= Edward Frederick Crippin =

Edward Frederick Crippin (17 May 1848 – 3 February 1892) was an English businessman.

Crippin was born at 13 Tonman Street, Manchester, Lancashire. His father William Crippin (1815–1879) was a coal agent and his mother Sarah Crippin (née Brettargh) (1815–1874) was a housewife. He eventually took over his father's business, Bryn Hall Colliery, Bryn, Ashton-in-Makerfield, near Wigan. Crippen was a successful businessman who never married.

On 22 August 1890 in Wigan, Crippen was involved in what The Wigan Observer And District Advertiser described as an "Exciting Scene in Wallgate":

"About noon yesterday (Friday), an exciting scene was witnessed in Wallgate, near the end of Queen-street. A girl named Ellen Moore, 13 years of age, of 54, Clayton-street, Wigan, was crossing the road, carrying a child two years of age, when she was knocked down by a hansom cab owned by Mr. Crippin, Bryn. The girl's attention was evidently attracted by something coming up Wallgate, for she did not appear to hear the cries of the driver of the cab, and before he could stop his horse the girl was knocked down and the wheels of the vehicle had passed over her legs. The baby was in great danger, and the spectators shrieked as they saw it down and the vehicle advancing. Fortunately Police-constable Wilkinson was at hand, and by his presence of mind and prompt action the child's life was saved. Springing forward he seized the horse and stopped it, just as the wheel of the cab was about to pass over the child's neck. Mr. Crippin was in the cab going to the London and North-Western Station, and he alighted and told the officer to get a doctor and he would pay the expense. When he had gone to the station, Mr. Crippin sent his cab back to take the girl and child home. The girl was taken to the surgeries of Dr. Berry and Dr. Bradbury, but they were not in, and they were removed home and attended by Dr. Timothy. No bones were broken, but the girl's left knee was badly injured, and the child's forehead was hurt. The cab was driven by Bernard Doodge, but he was in no way to blame for the accident."

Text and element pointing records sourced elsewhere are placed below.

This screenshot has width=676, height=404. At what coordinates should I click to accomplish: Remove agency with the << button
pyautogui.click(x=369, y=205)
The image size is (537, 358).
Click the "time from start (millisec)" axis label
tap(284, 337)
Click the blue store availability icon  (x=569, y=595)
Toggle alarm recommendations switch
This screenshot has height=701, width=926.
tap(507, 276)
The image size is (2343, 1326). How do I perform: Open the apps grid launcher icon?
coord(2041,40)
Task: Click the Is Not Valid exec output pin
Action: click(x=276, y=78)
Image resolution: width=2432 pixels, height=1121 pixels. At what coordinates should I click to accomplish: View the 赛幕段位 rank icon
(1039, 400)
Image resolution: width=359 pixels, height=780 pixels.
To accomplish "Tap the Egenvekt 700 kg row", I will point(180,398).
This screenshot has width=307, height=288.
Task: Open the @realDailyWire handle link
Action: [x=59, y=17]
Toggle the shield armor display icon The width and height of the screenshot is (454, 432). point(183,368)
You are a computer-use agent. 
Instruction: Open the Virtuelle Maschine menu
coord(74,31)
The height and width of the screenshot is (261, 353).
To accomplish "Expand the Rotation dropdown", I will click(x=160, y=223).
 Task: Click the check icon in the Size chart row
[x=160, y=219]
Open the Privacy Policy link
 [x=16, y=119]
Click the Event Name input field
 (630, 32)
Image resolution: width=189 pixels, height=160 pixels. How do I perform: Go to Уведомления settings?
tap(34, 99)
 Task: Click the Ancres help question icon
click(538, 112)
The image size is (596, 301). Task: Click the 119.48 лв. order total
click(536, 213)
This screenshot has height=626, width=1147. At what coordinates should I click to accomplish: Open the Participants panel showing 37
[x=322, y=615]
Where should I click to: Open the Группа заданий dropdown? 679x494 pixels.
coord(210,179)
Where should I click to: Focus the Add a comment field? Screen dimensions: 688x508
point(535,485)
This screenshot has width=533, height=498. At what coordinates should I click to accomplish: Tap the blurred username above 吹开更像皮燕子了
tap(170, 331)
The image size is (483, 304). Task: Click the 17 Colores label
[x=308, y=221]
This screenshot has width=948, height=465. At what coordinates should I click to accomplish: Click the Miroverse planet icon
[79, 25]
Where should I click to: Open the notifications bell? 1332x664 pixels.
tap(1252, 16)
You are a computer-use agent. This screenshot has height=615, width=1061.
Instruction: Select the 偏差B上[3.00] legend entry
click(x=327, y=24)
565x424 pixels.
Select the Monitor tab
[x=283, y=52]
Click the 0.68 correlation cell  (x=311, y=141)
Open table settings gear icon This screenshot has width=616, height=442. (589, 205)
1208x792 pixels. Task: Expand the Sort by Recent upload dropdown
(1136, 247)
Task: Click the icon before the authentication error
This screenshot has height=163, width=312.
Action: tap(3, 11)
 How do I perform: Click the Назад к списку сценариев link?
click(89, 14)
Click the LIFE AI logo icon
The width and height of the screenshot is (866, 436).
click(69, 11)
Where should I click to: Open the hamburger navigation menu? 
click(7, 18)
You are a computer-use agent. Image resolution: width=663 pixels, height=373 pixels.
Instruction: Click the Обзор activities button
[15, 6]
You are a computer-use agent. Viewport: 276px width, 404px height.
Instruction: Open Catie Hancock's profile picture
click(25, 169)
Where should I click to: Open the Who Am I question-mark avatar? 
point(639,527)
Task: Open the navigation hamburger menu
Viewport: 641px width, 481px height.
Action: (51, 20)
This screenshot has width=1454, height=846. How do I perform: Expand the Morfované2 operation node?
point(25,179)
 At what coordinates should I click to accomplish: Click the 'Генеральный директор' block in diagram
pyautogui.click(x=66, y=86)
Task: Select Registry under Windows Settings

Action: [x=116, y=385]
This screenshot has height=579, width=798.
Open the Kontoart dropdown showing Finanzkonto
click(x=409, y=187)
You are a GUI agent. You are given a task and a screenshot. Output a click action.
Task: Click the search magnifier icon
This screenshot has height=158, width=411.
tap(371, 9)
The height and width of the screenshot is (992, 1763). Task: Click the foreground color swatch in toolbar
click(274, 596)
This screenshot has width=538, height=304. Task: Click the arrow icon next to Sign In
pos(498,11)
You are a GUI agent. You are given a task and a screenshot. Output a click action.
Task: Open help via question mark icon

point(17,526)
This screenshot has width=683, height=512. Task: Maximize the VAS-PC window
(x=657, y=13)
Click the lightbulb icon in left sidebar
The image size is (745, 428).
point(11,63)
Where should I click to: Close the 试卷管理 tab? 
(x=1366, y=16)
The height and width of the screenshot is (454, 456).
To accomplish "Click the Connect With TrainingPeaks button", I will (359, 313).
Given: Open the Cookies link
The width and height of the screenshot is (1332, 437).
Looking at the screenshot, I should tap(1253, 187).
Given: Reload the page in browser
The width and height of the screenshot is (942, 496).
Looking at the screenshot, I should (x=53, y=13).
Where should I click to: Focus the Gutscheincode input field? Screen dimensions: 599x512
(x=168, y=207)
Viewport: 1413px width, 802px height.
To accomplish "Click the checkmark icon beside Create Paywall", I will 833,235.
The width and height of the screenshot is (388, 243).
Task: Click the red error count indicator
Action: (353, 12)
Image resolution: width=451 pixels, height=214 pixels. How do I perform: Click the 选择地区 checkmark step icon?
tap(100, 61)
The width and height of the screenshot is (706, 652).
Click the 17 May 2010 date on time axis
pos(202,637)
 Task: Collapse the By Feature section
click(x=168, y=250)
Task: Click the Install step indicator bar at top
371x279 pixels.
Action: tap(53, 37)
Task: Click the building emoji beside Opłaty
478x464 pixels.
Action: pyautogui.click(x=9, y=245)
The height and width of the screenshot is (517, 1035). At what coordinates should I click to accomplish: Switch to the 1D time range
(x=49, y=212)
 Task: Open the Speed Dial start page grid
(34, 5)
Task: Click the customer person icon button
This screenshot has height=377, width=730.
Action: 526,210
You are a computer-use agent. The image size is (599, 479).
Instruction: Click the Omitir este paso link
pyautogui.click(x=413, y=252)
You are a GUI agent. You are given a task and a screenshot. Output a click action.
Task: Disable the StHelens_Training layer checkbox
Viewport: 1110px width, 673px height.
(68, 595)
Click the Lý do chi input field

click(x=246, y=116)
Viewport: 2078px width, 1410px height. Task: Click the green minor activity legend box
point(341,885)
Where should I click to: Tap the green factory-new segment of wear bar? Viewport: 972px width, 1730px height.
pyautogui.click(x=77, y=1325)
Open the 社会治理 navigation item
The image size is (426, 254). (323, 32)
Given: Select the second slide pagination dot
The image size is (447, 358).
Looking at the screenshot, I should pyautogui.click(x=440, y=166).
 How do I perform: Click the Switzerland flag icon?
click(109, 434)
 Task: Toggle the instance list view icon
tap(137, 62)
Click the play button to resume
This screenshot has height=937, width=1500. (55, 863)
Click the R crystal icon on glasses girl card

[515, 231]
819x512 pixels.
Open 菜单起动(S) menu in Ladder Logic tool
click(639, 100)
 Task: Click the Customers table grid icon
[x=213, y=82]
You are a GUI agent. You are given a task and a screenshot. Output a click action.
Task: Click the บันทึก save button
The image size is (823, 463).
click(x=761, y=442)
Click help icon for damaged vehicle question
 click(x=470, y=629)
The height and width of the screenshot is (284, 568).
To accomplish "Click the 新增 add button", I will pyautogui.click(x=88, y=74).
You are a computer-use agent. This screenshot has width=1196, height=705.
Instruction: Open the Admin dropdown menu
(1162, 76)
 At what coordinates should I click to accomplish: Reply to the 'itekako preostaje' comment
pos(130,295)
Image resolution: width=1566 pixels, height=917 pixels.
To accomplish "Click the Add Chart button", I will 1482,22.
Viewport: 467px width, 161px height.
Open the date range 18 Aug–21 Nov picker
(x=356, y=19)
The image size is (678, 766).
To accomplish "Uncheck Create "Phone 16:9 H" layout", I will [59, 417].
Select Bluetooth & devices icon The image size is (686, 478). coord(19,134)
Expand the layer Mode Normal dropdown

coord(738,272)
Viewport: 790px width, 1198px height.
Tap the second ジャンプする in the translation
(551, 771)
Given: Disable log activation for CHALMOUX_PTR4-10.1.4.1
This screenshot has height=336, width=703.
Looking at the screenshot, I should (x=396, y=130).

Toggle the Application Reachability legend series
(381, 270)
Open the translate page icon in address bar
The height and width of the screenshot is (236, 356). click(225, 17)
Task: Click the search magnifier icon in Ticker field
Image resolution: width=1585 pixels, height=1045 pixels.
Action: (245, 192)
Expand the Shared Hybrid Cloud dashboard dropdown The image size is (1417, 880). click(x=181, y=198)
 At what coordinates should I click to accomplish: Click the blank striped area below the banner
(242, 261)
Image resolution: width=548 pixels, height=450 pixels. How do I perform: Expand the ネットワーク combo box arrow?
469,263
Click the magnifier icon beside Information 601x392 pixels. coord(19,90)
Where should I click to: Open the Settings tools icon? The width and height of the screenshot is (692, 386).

Bryn Hall at Ashton in Makerfield was the Crippin family home while they ran the colliery. Edward Crippen lived at Bryn Hall until the 1890 incident after which he was frowned on by local residents. As a result he moved to Bank Hall, Bretherton and travelled to Ashton in Makerfield to run his business.

Crippin's memorial at Manchester Crematorium gives his address at the time of death as Bryn Hall where he lived at the time of the 1881 census. The 1891 census shows he moved to Bank Hall, Bretherton where he died of pneumonia on 3 February 1892 aged 44. His cremation took place at Woking Crematorium, Surrey.